__Exercise prompt__:
Reproduce the following lines word for word.

__Stored data__:
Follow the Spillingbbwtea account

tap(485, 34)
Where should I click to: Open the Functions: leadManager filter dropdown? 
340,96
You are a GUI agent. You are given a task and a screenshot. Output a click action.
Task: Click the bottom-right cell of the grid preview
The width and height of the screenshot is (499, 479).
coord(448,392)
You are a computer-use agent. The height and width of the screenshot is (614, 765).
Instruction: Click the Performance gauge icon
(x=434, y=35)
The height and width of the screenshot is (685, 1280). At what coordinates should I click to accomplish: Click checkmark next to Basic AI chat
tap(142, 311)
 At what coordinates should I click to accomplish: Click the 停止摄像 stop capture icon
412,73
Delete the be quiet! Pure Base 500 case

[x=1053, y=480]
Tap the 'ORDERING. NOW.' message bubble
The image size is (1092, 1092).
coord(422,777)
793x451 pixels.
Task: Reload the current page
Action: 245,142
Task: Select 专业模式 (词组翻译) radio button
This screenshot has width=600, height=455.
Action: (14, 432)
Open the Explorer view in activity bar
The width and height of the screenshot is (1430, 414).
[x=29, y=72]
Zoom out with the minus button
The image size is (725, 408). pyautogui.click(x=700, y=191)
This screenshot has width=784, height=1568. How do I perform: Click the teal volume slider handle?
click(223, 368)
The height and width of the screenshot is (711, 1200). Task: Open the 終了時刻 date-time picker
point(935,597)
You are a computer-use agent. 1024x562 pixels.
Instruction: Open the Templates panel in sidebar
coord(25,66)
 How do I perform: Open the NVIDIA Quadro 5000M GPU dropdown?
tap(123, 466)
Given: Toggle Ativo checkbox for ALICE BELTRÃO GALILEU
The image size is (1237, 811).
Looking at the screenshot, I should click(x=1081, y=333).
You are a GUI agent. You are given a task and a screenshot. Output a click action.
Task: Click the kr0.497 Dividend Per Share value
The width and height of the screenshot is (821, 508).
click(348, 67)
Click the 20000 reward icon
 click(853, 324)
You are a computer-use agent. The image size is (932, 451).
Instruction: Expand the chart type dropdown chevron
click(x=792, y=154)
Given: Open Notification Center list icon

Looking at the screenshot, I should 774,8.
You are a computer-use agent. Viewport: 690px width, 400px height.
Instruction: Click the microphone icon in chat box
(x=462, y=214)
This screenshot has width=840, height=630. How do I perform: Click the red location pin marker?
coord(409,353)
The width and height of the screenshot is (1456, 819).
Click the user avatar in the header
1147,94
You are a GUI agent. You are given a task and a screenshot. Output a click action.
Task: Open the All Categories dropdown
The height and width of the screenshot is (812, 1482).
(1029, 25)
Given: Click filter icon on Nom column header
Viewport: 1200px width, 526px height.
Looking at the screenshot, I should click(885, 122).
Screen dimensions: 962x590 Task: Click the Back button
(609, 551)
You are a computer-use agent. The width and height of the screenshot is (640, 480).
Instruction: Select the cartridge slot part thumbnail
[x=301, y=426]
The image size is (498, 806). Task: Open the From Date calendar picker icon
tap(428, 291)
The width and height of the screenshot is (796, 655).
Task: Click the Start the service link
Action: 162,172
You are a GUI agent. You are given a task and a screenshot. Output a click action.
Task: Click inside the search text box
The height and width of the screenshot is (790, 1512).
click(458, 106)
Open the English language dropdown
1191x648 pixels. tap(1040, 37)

__Solved exercise__:
Follow the Spillingbbwtea account

tap(485, 34)
Where should I click to: Open the Functions: leadManager filter dropdown? 
340,96
You are a GUI agent. You are given a task and a screenshot. Output a click action.
Task: Click the bottom-right cell of the grid preview
The width and height of the screenshot is (499, 479).
coord(448,392)
You are a computer-use agent. The height and width of the screenshot is (614, 765).
Instruction: Click the Performance gauge icon
(x=434, y=35)
The height and width of the screenshot is (685, 1280). At what coordinates should I click to accomplish: Click checkmark next to Basic AI chat
tap(142, 311)
 At what coordinates should I click to accomplish: Click the 停止摄像 stop capture icon
412,73
Delete the be quiet! Pure Base 500 case

[x=1053, y=480]
Tap the 'ORDERING. NOW.' message bubble
The image size is (1092, 1092).
coord(422,777)
793x451 pixels.
Task: Reload the current page
Action: 245,142
Task: Select 专业模式 (词组翻译) radio button
This screenshot has width=600, height=455.
Action: (14, 432)
Open the Explorer view in activity bar
The width and height of the screenshot is (1430, 414).
[x=29, y=72]
Zoom out with the minus button
The image size is (725, 408). pyautogui.click(x=700, y=191)
This screenshot has width=784, height=1568. How do I perform: Click the teal volume slider handle?
click(223, 368)
The height and width of the screenshot is (711, 1200). Task: Open the 終了時刻 date-time picker
point(935,597)
You are a computer-use agent. 1024x562 pixels.
Instruction: Open the Templates panel in sidebar
coord(25,66)
 How do I perform: Open the NVIDIA Quadro 5000M GPU dropdown?
tap(123, 466)
Given: Toggle Ativo checkbox for ALICE BELTRÃO GALILEU
The image size is (1237, 811).
Looking at the screenshot, I should click(x=1081, y=333).
You are a GUI agent. You are given a task and a screenshot. Output a click action.
Task: Click the kr0.497 Dividend Per Share value
The width and height of the screenshot is (821, 508).
click(348, 67)
Click the 20000 reward icon
 click(853, 324)
You are a computer-use agent. The image size is (932, 451).
Instruction: Expand the chart type dropdown chevron
click(x=792, y=154)
Given: Open Notification Center list icon

Looking at the screenshot, I should 774,8.
You are a computer-use agent. Viewport: 690px width, 400px height.
Instruction: Click the microphone icon in chat box
(x=462, y=214)
This screenshot has width=840, height=630. How do I perform: Click the red location pin marker?
coord(409,353)
The width and height of the screenshot is (1456, 819).
Click the user avatar in the header
1147,94
You are a GUI agent. You are given a task and a screenshot. Output a click action.
Task: Open the All Categories dropdown
The height and width of the screenshot is (812, 1482).
(1029, 25)
Given: Click filter icon on Nom column header
Viewport: 1200px width, 526px height.
Looking at the screenshot, I should click(885, 122).
Screen dimensions: 962x590 Task: Click the Back button
(609, 551)
You are a computer-use agent. The width and height of the screenshot is (640, 480).
Instruction: Select the cartridge slot part thumbnail
[x=301, y=426]
The image size is (498, 806). Task: Open the From Date calendar picker icon
tap(428, 291)
The width and height of the screenshot is (796, 655).
Task: Click the Start the service link
Action: 162,172
You are a GUI agent. You are given a task and a screenshot. Output a click action.
Task: Click inside the search text box
The height and width of the screenshot is (790, 1512).
click(458, 106)
Open the English language dropdown
1191x648 pixels. tap(1040, 37)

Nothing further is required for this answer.